▶ **Exercise data**:
-- Start --
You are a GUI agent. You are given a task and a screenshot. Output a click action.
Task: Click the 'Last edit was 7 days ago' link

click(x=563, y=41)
-- End --
-- Start --
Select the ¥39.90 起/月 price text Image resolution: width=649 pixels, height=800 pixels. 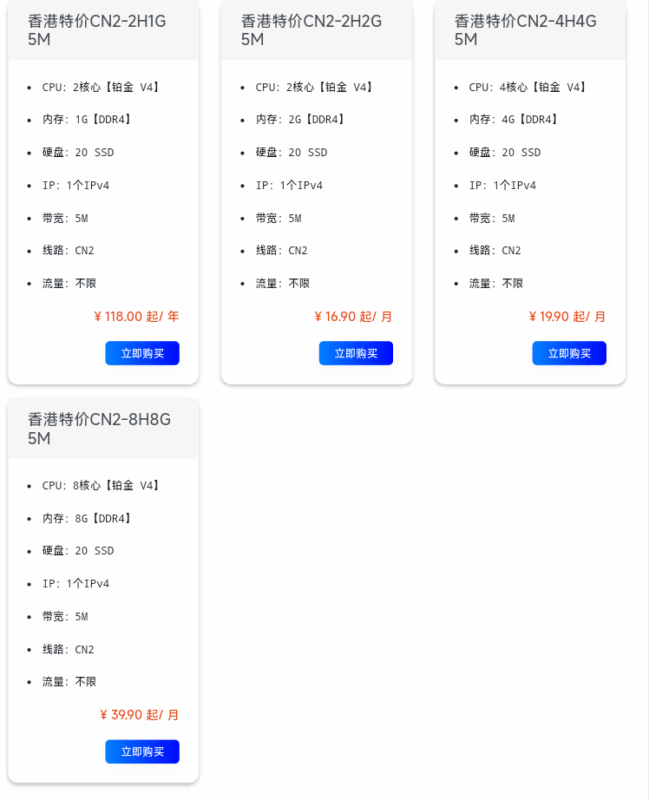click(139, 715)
-- End --
-- Start --
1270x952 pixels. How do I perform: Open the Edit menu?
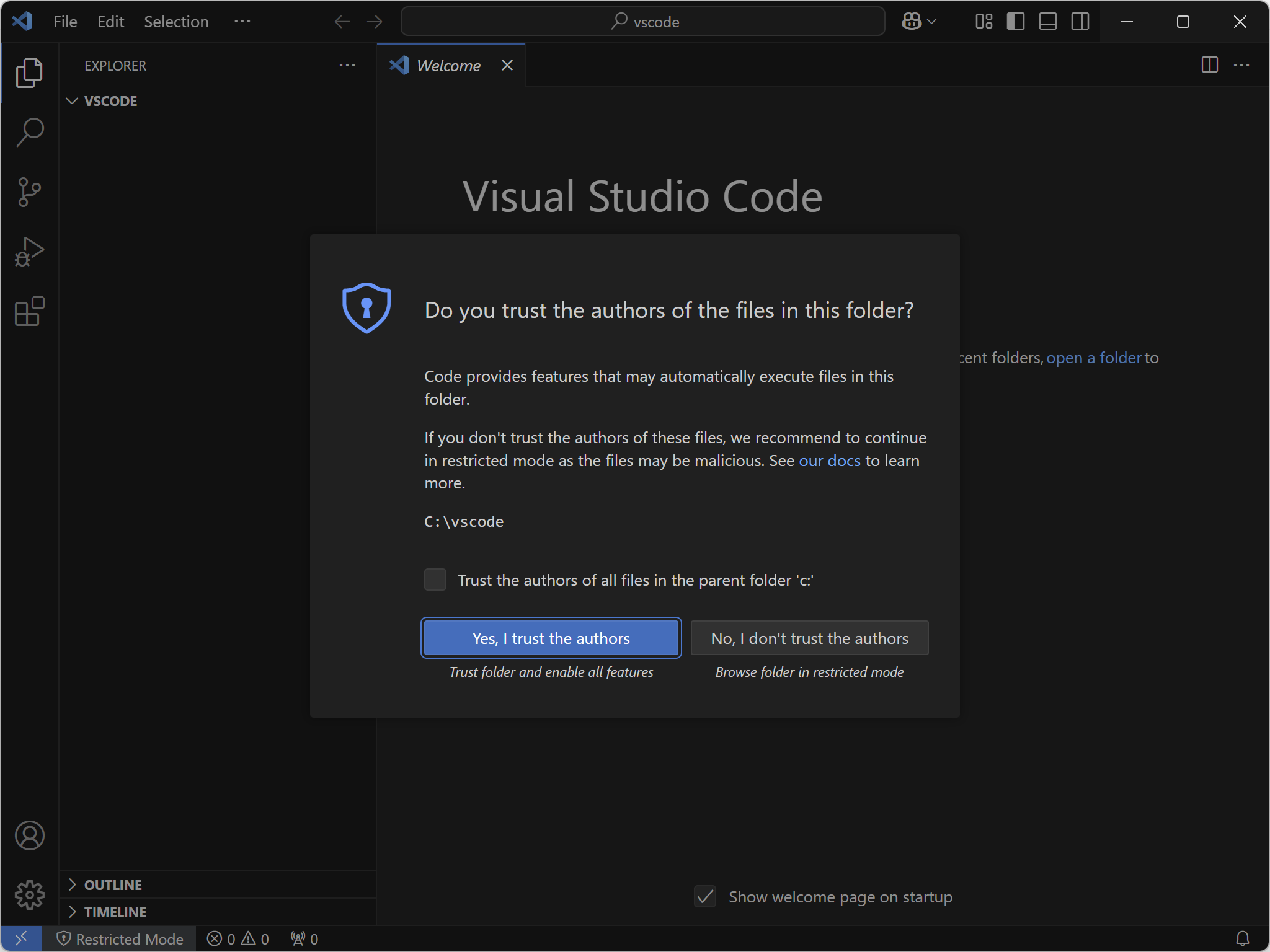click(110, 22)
-- End --
Rewrite the rows from the line with "1270x952 pixels. How" up to and including the line with "click(110, 22)", replacing "Edit menu" with "Edit dropdown" and keeping everything else the same. Leave the pictures out of the answer.

1270x952 pixels. How do I perform: Open the Edit dropdown?
click(110, 22)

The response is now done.